1-1 不動産業(宅建業)を開業する時に必要なこと

開業

資金の準備

開業資金が必要です。一般的には、業者団体へ加入するため、入会金および会費。保証協会の入会金および会費。弁済業務保証金分担金。など掛かります。

業者団体や保証協会の費用については、地域や団体によって、まちまちです。弁済業務保証金分担金は全国同一で60万円となります。併せると、安いところで90万円くらい。高いところでも200万円はしないと思います。
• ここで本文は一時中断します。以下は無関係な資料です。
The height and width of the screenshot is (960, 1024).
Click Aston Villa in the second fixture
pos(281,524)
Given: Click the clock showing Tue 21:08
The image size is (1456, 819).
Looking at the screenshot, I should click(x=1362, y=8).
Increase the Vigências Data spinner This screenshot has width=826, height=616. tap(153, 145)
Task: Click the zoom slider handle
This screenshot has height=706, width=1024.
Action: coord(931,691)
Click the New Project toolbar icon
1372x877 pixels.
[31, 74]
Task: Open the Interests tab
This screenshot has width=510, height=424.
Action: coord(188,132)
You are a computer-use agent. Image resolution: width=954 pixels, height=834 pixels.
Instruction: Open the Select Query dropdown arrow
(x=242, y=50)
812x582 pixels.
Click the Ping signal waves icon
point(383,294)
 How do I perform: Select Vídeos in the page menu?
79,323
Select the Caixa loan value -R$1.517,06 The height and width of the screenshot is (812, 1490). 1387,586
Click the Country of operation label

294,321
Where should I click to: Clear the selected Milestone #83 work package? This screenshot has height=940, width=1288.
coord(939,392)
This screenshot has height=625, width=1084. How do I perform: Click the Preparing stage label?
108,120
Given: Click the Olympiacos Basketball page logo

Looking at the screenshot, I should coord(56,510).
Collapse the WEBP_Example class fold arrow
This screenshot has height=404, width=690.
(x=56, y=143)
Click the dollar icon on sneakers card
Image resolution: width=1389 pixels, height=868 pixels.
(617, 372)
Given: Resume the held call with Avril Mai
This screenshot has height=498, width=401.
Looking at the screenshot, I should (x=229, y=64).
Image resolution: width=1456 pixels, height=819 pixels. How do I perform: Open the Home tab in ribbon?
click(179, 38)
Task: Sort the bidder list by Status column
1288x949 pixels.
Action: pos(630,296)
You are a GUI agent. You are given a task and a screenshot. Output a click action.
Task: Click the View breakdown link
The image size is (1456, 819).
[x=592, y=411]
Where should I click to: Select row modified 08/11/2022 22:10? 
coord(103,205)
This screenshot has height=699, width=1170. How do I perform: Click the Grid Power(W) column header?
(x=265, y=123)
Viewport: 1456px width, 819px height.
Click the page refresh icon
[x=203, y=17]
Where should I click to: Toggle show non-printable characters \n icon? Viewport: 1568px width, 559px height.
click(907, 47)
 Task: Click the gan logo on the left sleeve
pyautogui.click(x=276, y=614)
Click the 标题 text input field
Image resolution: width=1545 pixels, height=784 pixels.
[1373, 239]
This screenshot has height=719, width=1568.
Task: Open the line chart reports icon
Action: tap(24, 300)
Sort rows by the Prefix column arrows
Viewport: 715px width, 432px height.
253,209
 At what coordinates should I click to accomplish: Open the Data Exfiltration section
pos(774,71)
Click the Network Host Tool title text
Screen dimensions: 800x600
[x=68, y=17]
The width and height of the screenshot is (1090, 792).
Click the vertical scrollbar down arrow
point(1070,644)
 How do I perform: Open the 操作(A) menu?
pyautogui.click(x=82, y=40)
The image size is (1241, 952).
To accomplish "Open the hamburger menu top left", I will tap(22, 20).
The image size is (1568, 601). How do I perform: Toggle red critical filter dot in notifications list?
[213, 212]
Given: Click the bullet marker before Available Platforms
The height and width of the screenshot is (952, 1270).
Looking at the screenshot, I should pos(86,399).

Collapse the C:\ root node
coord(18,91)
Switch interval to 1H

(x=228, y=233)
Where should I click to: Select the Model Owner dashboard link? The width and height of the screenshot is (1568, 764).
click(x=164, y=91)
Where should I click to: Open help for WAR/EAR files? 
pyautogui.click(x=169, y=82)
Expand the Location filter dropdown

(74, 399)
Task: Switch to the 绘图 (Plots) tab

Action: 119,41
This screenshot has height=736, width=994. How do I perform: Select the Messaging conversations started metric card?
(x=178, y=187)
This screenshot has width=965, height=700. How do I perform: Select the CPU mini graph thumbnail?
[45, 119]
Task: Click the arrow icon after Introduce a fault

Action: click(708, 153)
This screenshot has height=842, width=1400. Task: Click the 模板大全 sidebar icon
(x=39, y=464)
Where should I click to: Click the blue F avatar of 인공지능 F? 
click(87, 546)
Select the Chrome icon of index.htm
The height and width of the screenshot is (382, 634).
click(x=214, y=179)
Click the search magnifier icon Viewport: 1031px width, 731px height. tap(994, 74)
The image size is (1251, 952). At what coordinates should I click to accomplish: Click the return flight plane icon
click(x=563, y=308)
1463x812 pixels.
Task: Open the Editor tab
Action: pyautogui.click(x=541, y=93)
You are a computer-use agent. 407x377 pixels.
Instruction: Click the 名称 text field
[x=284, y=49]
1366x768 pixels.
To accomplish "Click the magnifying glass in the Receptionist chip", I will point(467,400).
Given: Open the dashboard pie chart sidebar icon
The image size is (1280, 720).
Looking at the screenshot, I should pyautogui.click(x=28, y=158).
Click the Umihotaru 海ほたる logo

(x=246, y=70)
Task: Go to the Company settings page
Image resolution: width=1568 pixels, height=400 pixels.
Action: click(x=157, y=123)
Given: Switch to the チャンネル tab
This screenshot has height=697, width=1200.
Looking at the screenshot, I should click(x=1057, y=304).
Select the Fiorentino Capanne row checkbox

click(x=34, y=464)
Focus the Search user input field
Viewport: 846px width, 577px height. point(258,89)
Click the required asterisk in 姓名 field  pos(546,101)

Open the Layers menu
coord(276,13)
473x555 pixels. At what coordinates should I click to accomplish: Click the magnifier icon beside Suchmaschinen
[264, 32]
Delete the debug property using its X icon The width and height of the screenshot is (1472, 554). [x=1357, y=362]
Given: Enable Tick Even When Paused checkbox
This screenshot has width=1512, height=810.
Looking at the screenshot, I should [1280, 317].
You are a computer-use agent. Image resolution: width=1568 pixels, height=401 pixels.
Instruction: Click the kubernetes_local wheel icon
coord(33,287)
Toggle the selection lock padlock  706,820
事務所や、設備を整える費用も必要です。こちらについてはピンキリです。設備については固定電話、携帯電話、FAX、パソコンは最低限あった方が良いでしょう。

諸々考えると、初期費用としては、最低300万円くらいは用意した方が良いでしょう。

もし、業界団体に所属しない場合は、弁済業務保証金分担金ではなく、営業保証金を法務局に供託することになりますので、最低1000万円以上は必要です。

宅地建物取引士の準備

代表者でなくとも構いませんが、一つの事務所に、最低一人は宅地建物取引士資格を持つ従業員が必要です。

もし、自らで資格取得しようとする場合は時間が掛かります。
毎年10月に行われる「宅地建物取引士試験」に合格した上で、実務経験がない場合は、別の宅建業者の従業員として「実務経験を2年積む」か、実務経験の代わりとなる「宅建登録実務講習」を修了し、その後、受験した試験地の都道府県で「宅地建物取引士資格登録」をした後、「宅地建物取引士証の交付申請」を行い、「宅地建物取引士証を交付」してもらって、初めて準備が整います。

なお、宅建業に従事している従業員の方については、「宅地建物取引士試験」が5問免除となる「宅建登録講習」というのを受けてから、試験に臨むと多少合格率が上がります。(令和元年の合格率17%、登録講習修了者の合格率22.9%)

既に「宅地建物取引士試験」に合格しており、1年以上経過している場合は、宅地建物取引士証の交付にあたり「法定講習」も受講する必要がありますので、なかなか大変です。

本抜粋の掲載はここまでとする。